Epoch: 0 	Training Loss: 0.693051 	Validation Loss: 0.690293
Validation loss decreased (inf --> 0.690293).  Saving model ...
Epoch: 10 	Training Loss: 0.545161 	Validation Loss: 0.511763
Validation loss decreased (0.524733 --> 0.511763).  Saving model ...
Epoch: 20 	Training Loss: 0.417602 	Validation Loss: 0.364236
Validation loss decreased (0.378216 --> 0.364236).  Saving model ...
Epoch: 30 	Training Loss: 0.336811 	Validation Loss: 0.282483
Validation loss decreased (0.284864 --> 0.282483).  Saving model ...
Epoch: 40 	Training Loss: 0.288169 	Validation Loss: 0.239538
Validation loss decreased (0.244177 --> 0.239538).  Saving model ...
Epoch: 50 	Training Loss: 0.257086 	Validation Loss: 0.211998
Validation loss decreased (0.214534 --> 0.211998).  Saving model ...
Epoch: 60 	Training Loss: 0.229341 	Validation Loss: 0.193628
Validation loss decreased (0.195296 --> 0.193628).  Saving model ...
Epoch: 70 	Training Loss: 0.210941 	Validation Loss: 0.177830
Validation loss decreased (

In [12]:
model.load_state_dict(torch.load('checkpoint.cpt'))
# monitor test loss and accuracy
test_loss = 0.
correct = 0.
total = 0.

model.eval()
for batch_idx, (data, target) in enumerate(loaders['test']):
    # move to GPU
    if use_cuda:
        data, target = data.cuda(), target.cuda()
    # forward pass: compute predicted outputs by passing inputs to the model
    output = model(data)
    # calculate the loss
    loss = criterion(output, target)
    # update average test loss 
    test_loss = test_loss + ((1 / (batch_idx + 1)) * (loss.data - test_loss))
    # convert output probabilities to predicted class
    pred = output.data.max(1, keepdim=True)[1]
    # compare predictions to true label
    correct += np.sum(np.squeeze(pred.eq(target.data.view_as(pred))).cpu().numpy())
    total += data.size(0)

print('Test Loss: {:.6f}\n'.format(test_loss))
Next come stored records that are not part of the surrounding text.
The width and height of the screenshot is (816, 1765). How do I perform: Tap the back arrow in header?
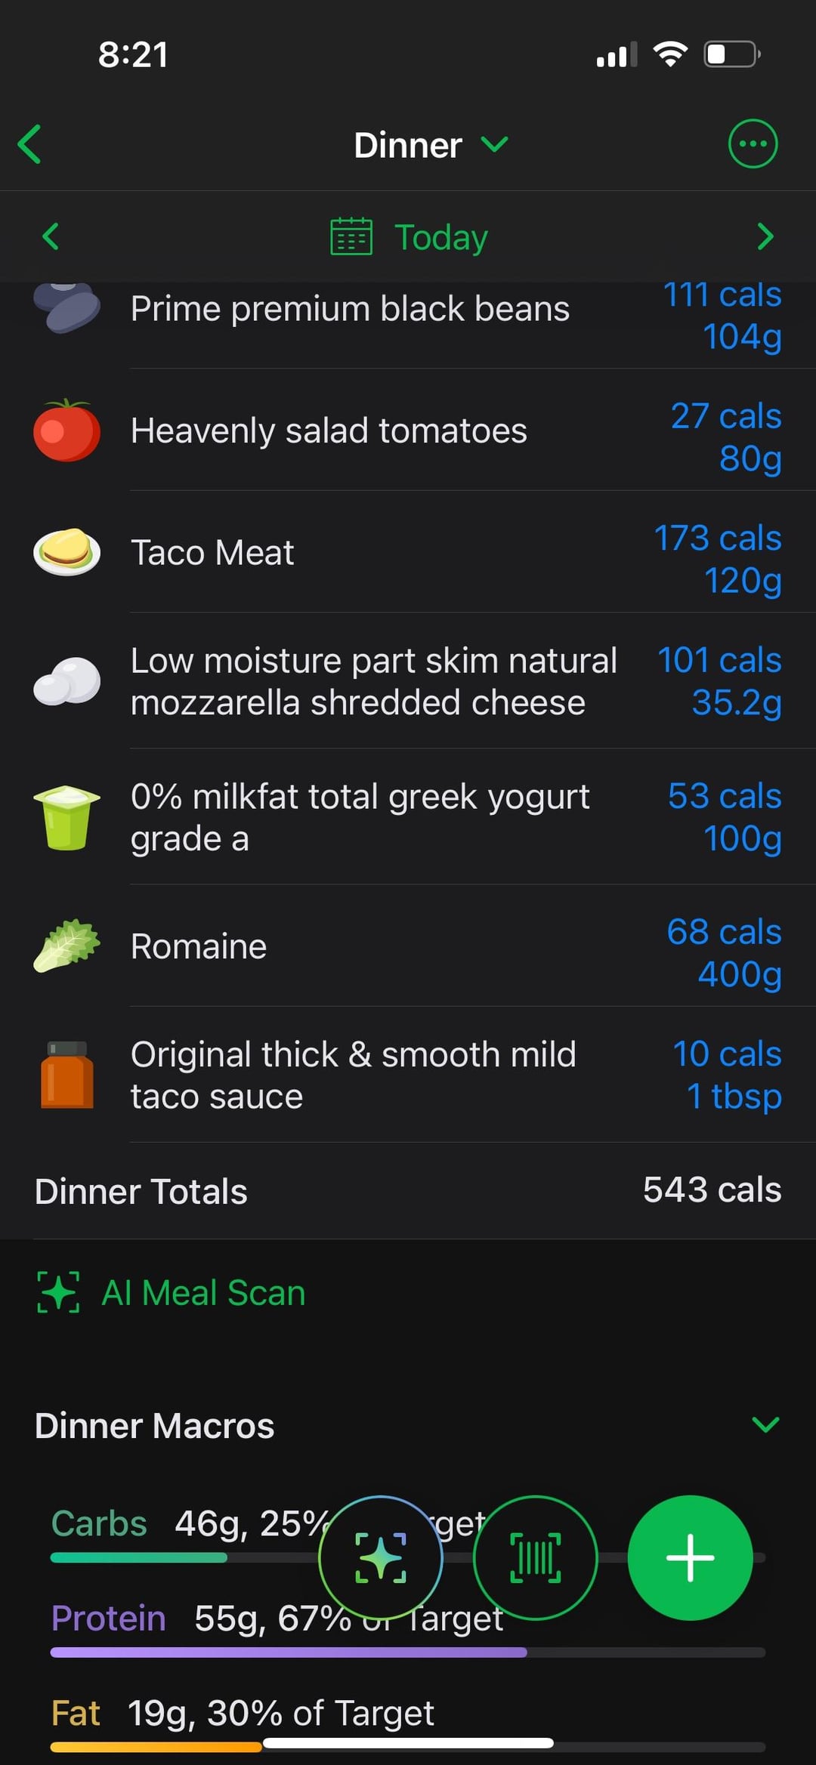[30, 144]
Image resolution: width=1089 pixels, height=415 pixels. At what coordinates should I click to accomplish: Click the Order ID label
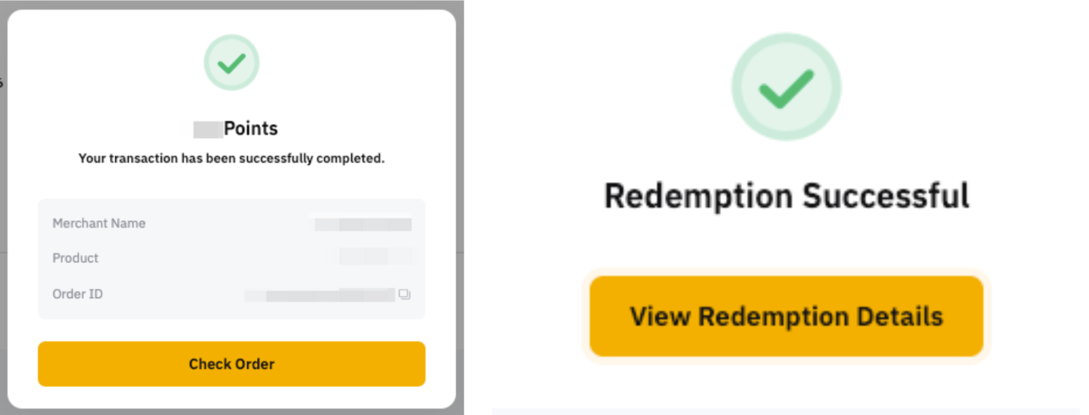point(78,294)
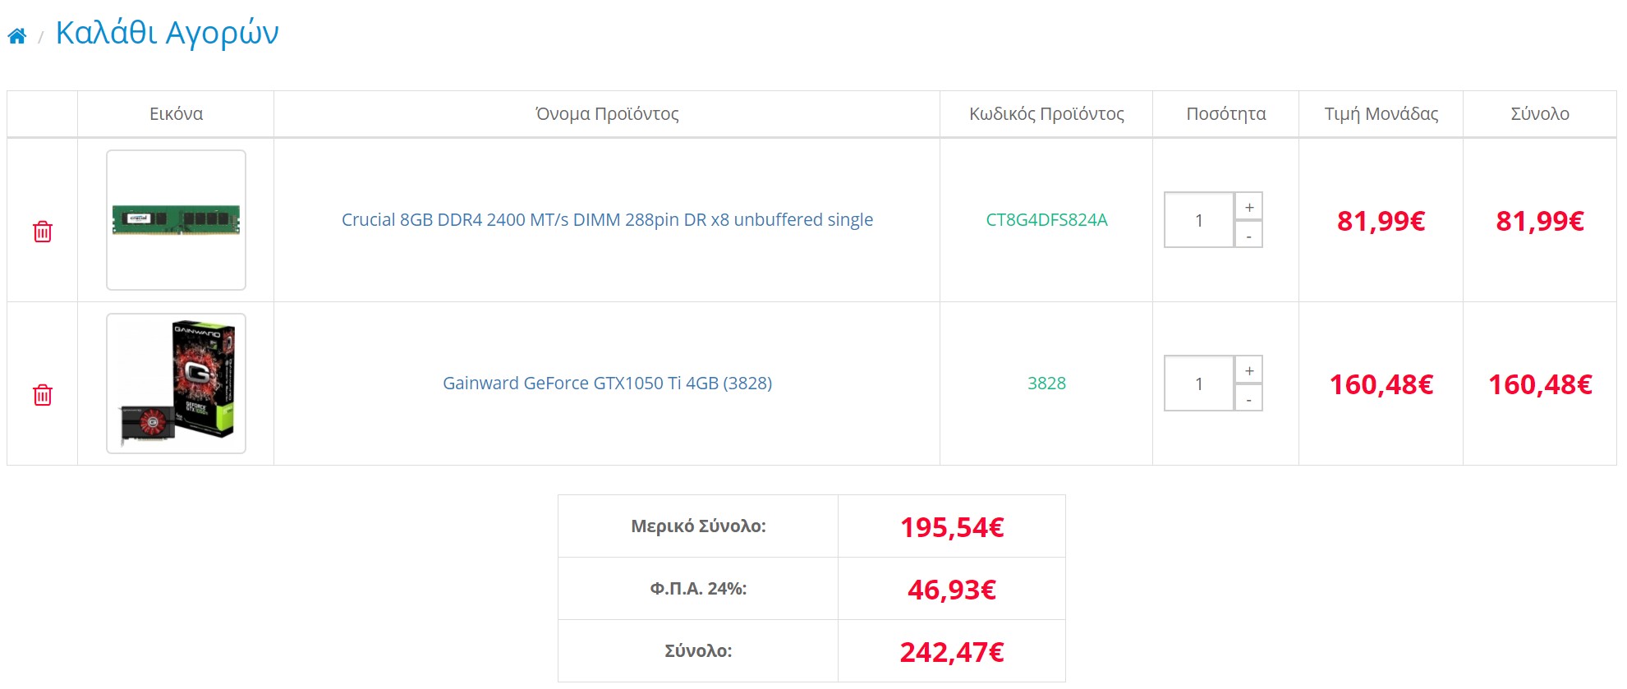
Task: Click the Ποσότητα column header
Action: (x=1225, y=114)
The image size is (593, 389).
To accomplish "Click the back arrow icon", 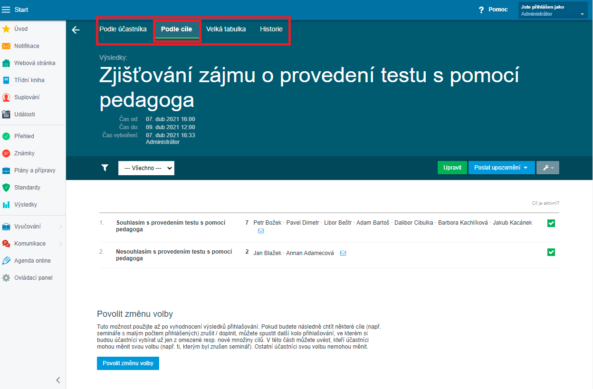I will click(x=76, y=30).
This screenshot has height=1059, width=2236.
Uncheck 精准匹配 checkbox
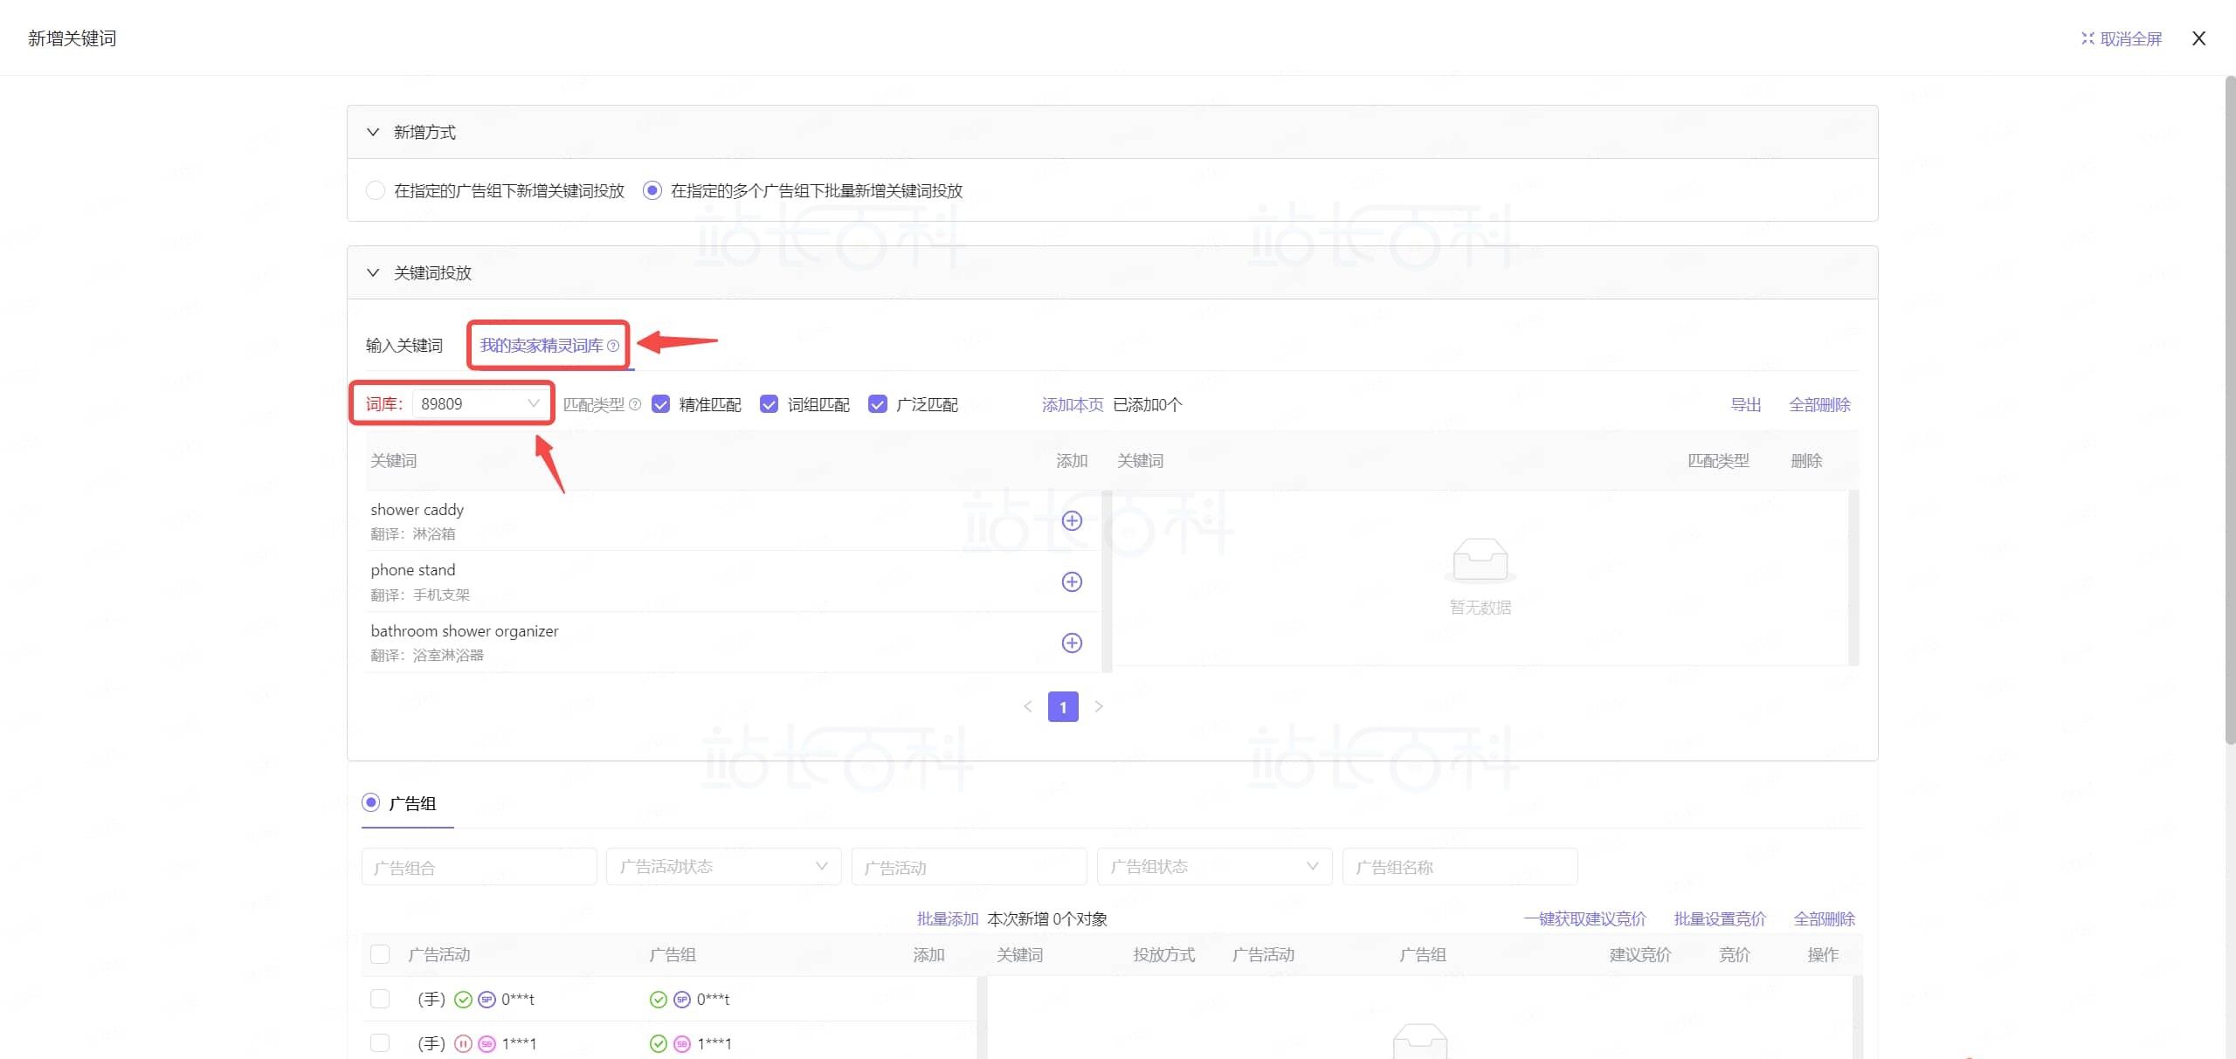[661, 404]
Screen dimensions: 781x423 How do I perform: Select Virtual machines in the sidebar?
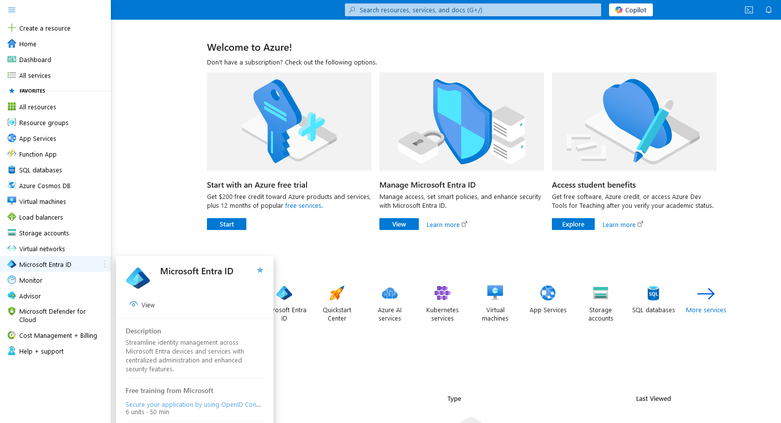[42, 201]
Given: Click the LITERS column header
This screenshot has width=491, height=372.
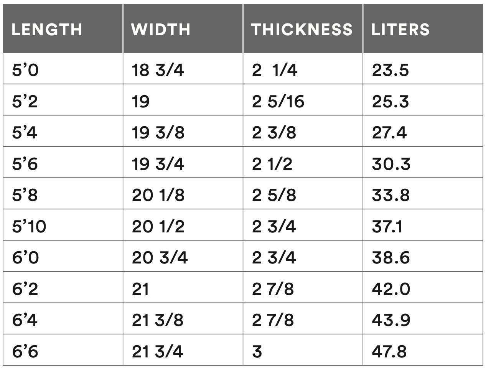Looking at the screenshot, I should click(423, 29).
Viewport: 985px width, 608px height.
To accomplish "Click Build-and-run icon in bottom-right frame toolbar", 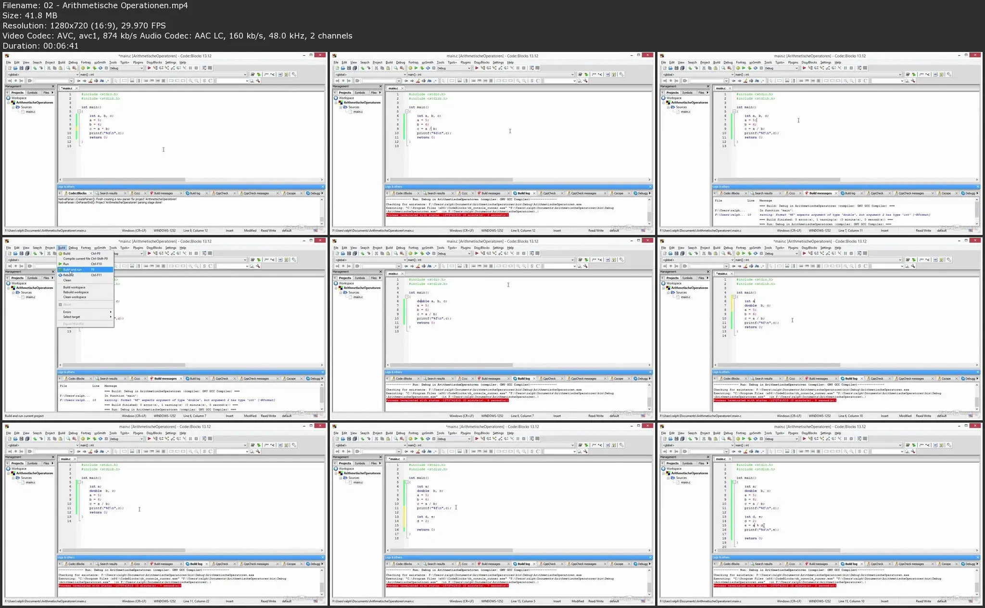I will click(749, 439).
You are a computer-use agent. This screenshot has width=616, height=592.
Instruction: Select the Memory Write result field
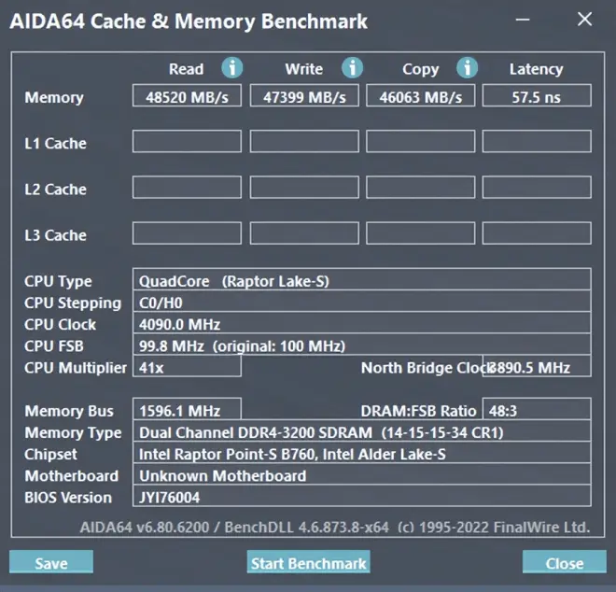304,96
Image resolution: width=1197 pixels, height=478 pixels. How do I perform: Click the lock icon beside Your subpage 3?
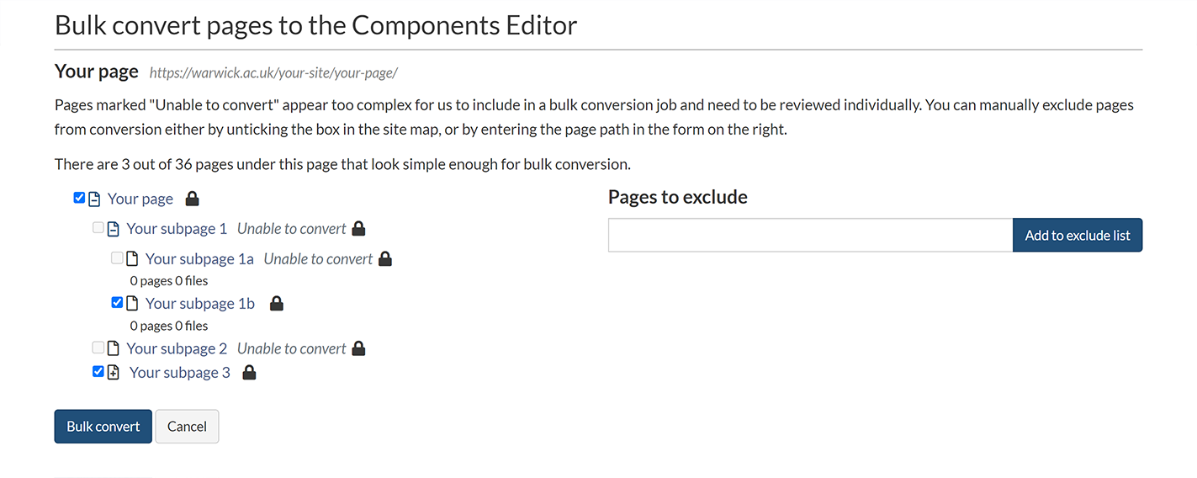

print('\nTest Accuracy: %2d%% (%2d/%2d)' % (
    100. * correct / total, correct, total))

Test Loss: 0.124207


Test Accuracy: 95% (65273/68579)


## Relationship Model

In [14]:
class TypeModel(nn.Module):
    def __init__(self):
        super(TypeModel, self).__init__()
        self.fc1 = nn.Linear(1024, 512)
        self.fc2 = nn.Linear(512, 128)
        self.fc3 = nn.Linear(128, 64)
        self.output = nn.Linear(64, 4)
        
        self.dropout = nn.Dropout(p=0.5)
        self.logSoftMax = nn.LogSoftmax(dim=1)
        self.relu = nn.ReLU()
        
    def forward(self, x):
        x = self.dropout(self.relu(self.fc1(x)))
        x = self.dropout(self.relu(self.fc2(x)))
        x = self.dropout(self.relu(self.fc3(x)))
        x = self.logSoftMax(self.output(x))
        return x

relation_model = TypeModel()
use_cuda = torch.cuda.is_available()
if use_cuda:
    relation_model.cuda()

In [15]:
relation_criterion = nn.NLLLoss()
relation_optimizer = optim.SGD(relation_model.parameters(), lr=0.01)

In [16]:
"""returns trained model"""
# initialize tracker for minimum validation loss
valid_loss_min = np.Inf 

for epoch in range(30):
    # initialize variables to monitor training and validation loss
    train_loss = 0.0
    valid_loss = 0.0

    ###################
    # train the model #
    ###################
    relation_model.train()
    for batch_idx, (data, target) in enumerate(relation_loaders['train']):
        relation_optimizer.zero_grad()
        # move to GPU
        if use_cuda:
            data, target = data.cuda(), target.cuda()
        ## find the loss and update the model parameters accordingly
        pred = relation_model(data)
        loss = relation_criterion(pred, target)
        loss.backward()
        relation_optimizer.step()
        ## record the average training loss, using something like
        train_loss += ((1 / (batch_idx + 1)) * (loss.data - train_loss))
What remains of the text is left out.